=== Section Start ===
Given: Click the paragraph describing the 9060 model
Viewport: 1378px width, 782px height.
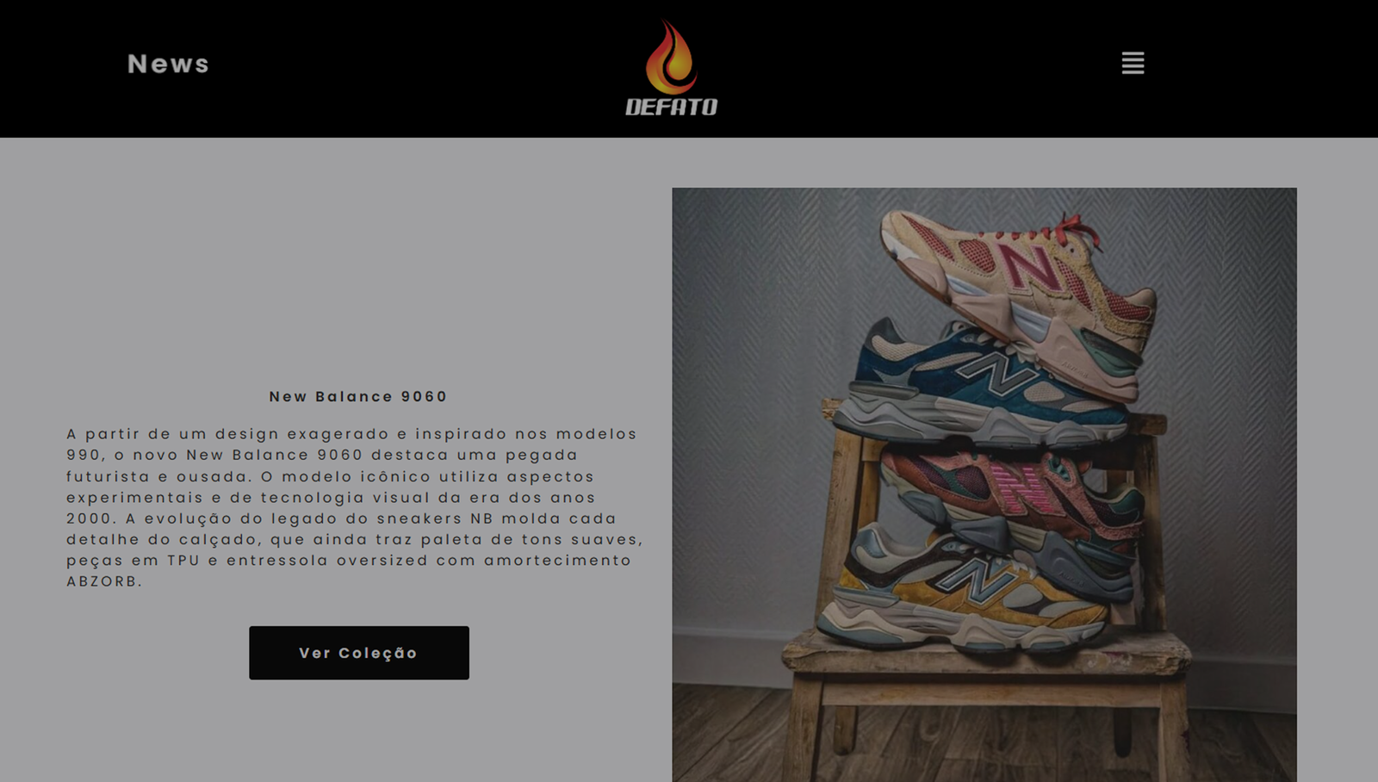Looking at the screenshot, I should click(355, 507).
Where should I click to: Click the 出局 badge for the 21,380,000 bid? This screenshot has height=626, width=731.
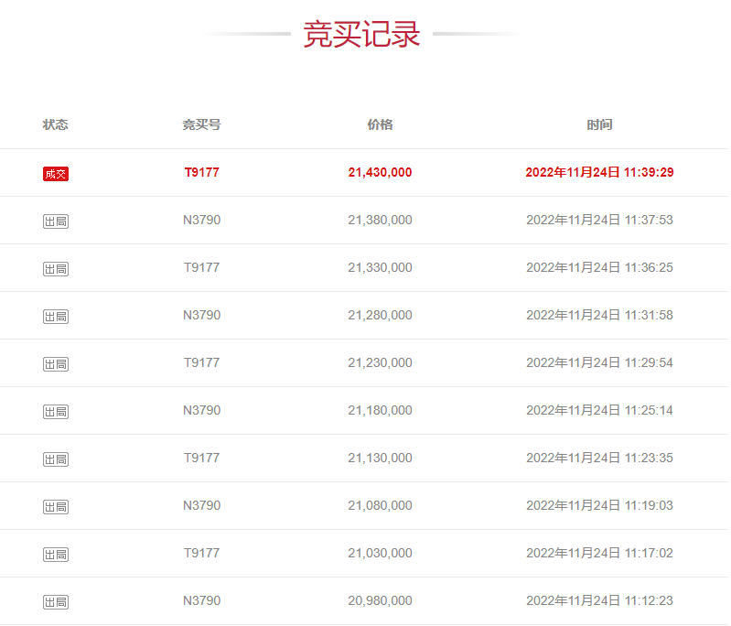(x=56, y=221)
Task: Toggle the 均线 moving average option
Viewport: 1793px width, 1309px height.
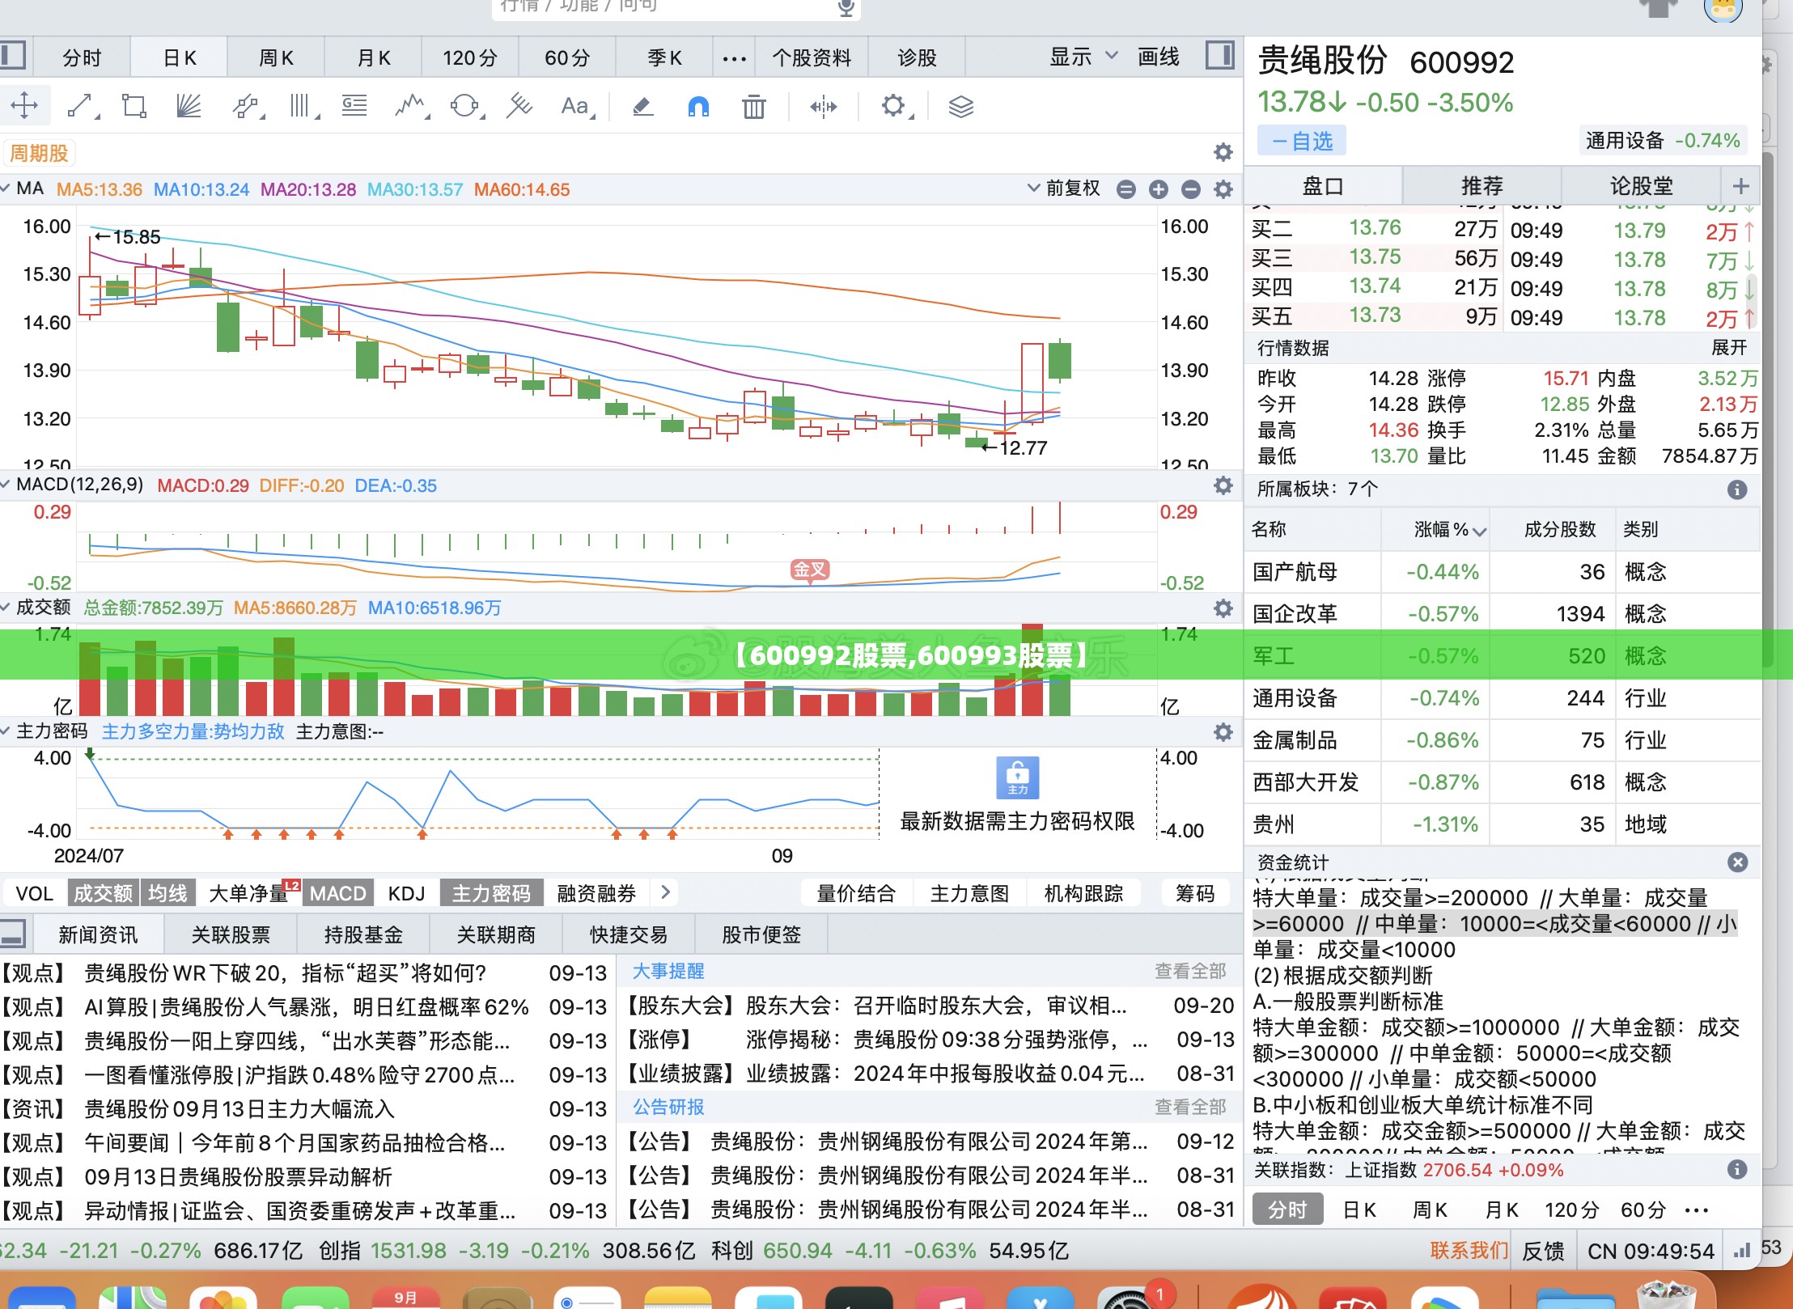Action: [x=167, y=893]
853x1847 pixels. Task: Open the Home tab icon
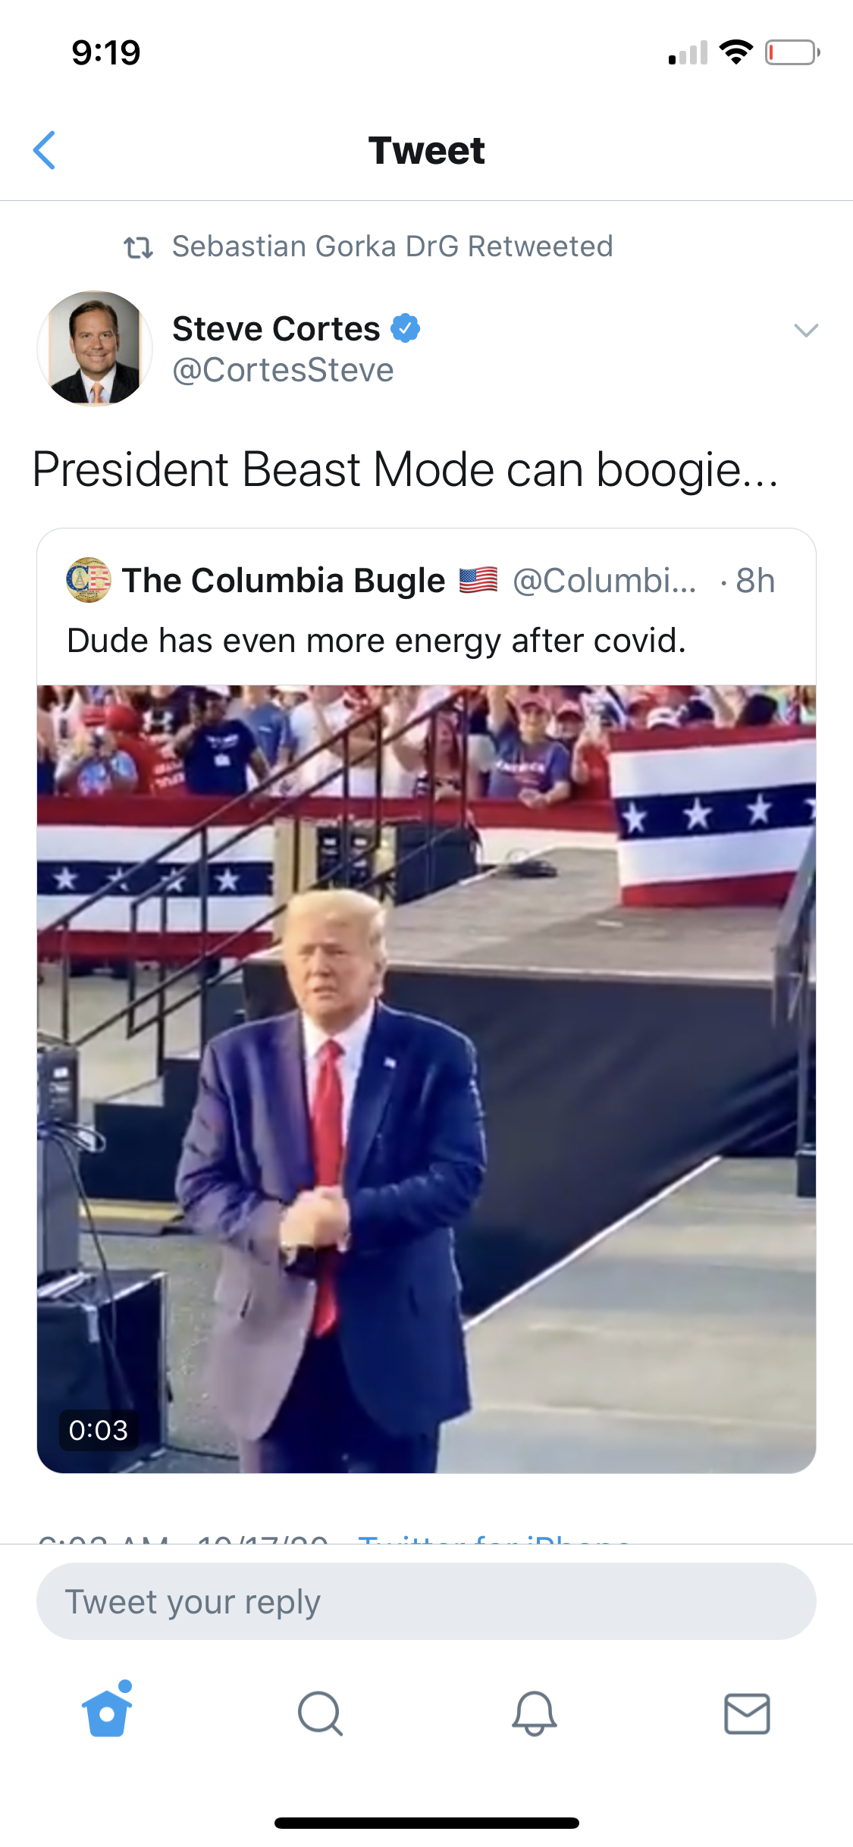point(107,1710)
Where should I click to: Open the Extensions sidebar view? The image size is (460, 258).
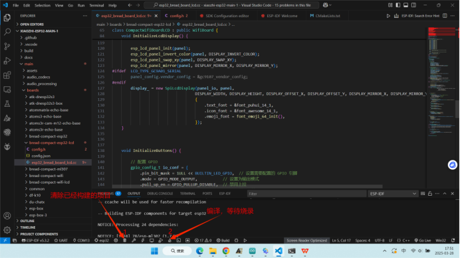pos(7,75)
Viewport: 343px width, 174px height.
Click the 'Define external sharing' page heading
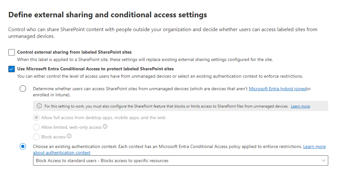coord(108,15)
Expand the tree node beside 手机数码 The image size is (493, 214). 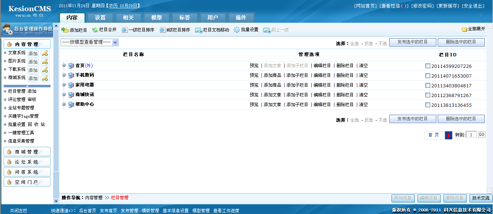pos(64,75)
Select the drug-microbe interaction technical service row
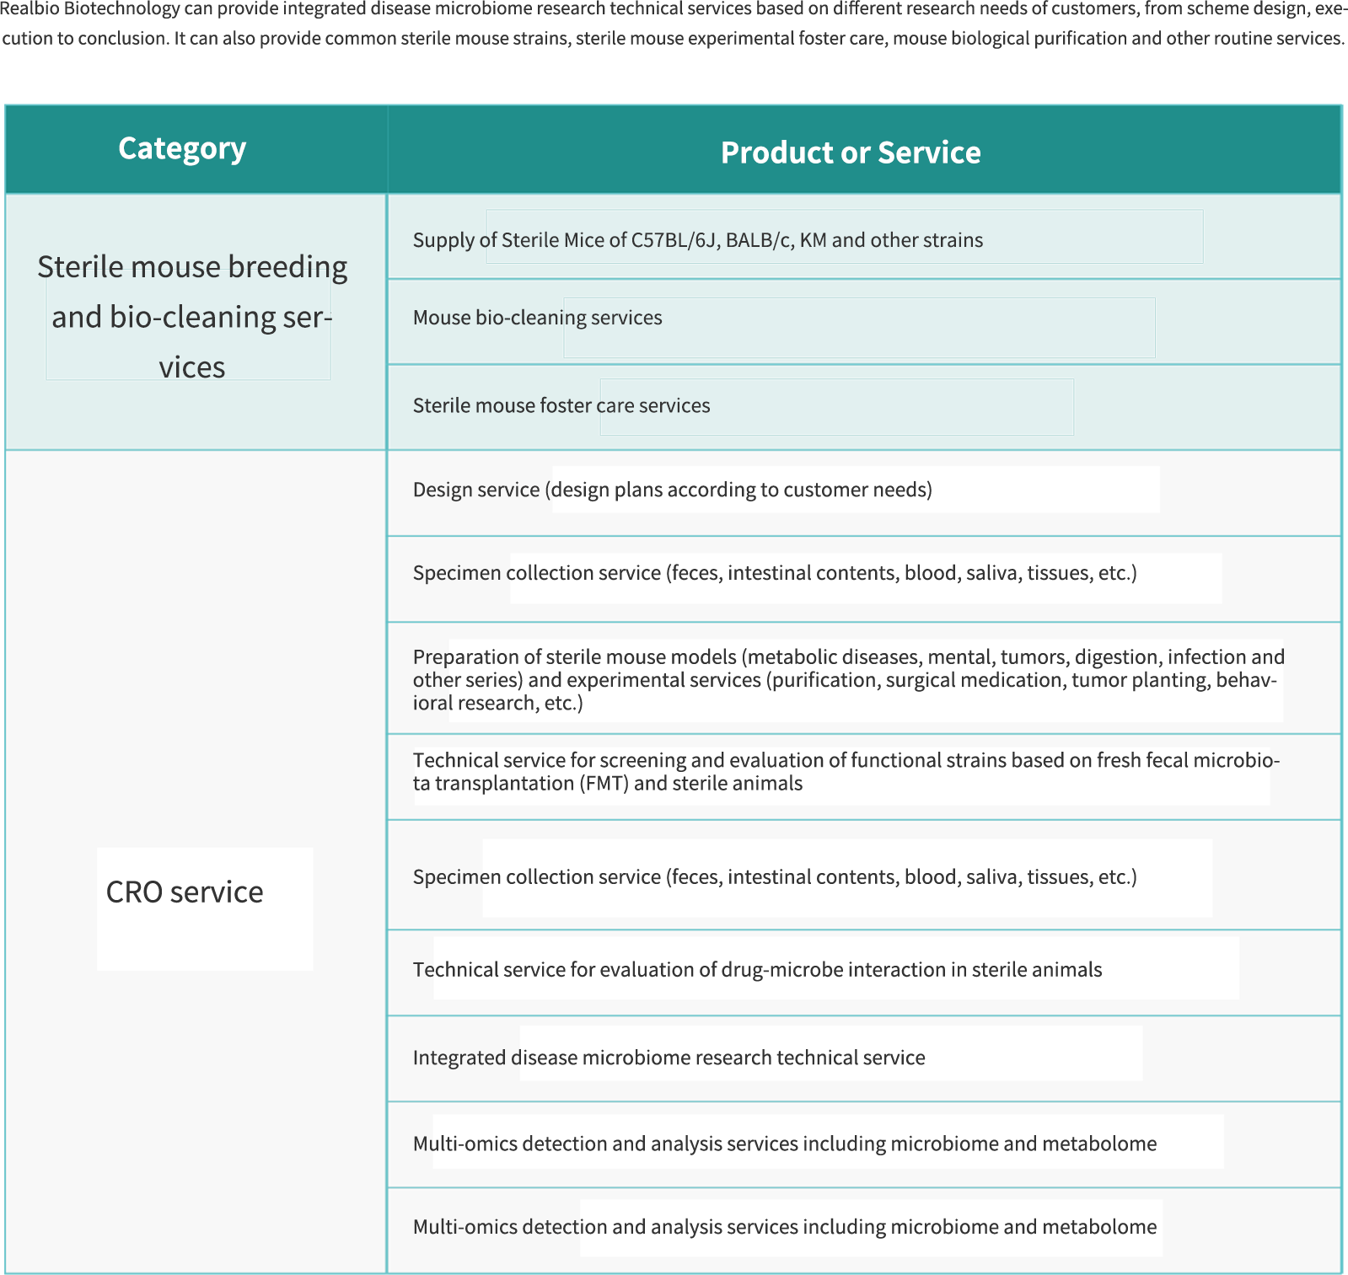Viewport: 1348px width, 1275px height. coord(756,971)
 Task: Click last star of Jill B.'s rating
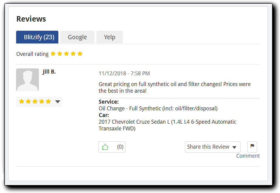[x=48, y=102]
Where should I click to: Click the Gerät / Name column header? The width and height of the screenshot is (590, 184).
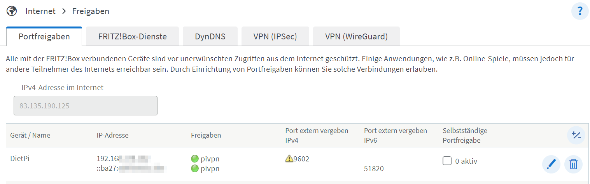pyautogui.click(x=30, y=135)
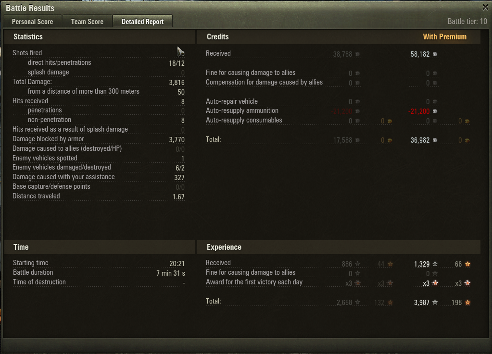The width and height of the screenshot is (492, 354).
Task: Click the Battle duration row
Action: click(x=99, y=273)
=== Section End ===
Exact copy, pictures excluded: every line above from the one containing "Viewport: 1793px width, 1309px height." to the one containing "Viewport: 343px width, 174px height.", inclusive, and nothing more.

# Response area
Viewport: 1793px width, 1309px height.
Action: [x=167, y=893]
853x1847 pixels. Task: Open the Home tab icon
point(107,1710)
Where should I click to: Open the Extensions sidebar view? The image size is (460, 258).
pos(7,75)
Viewport: 343px width, 174px height.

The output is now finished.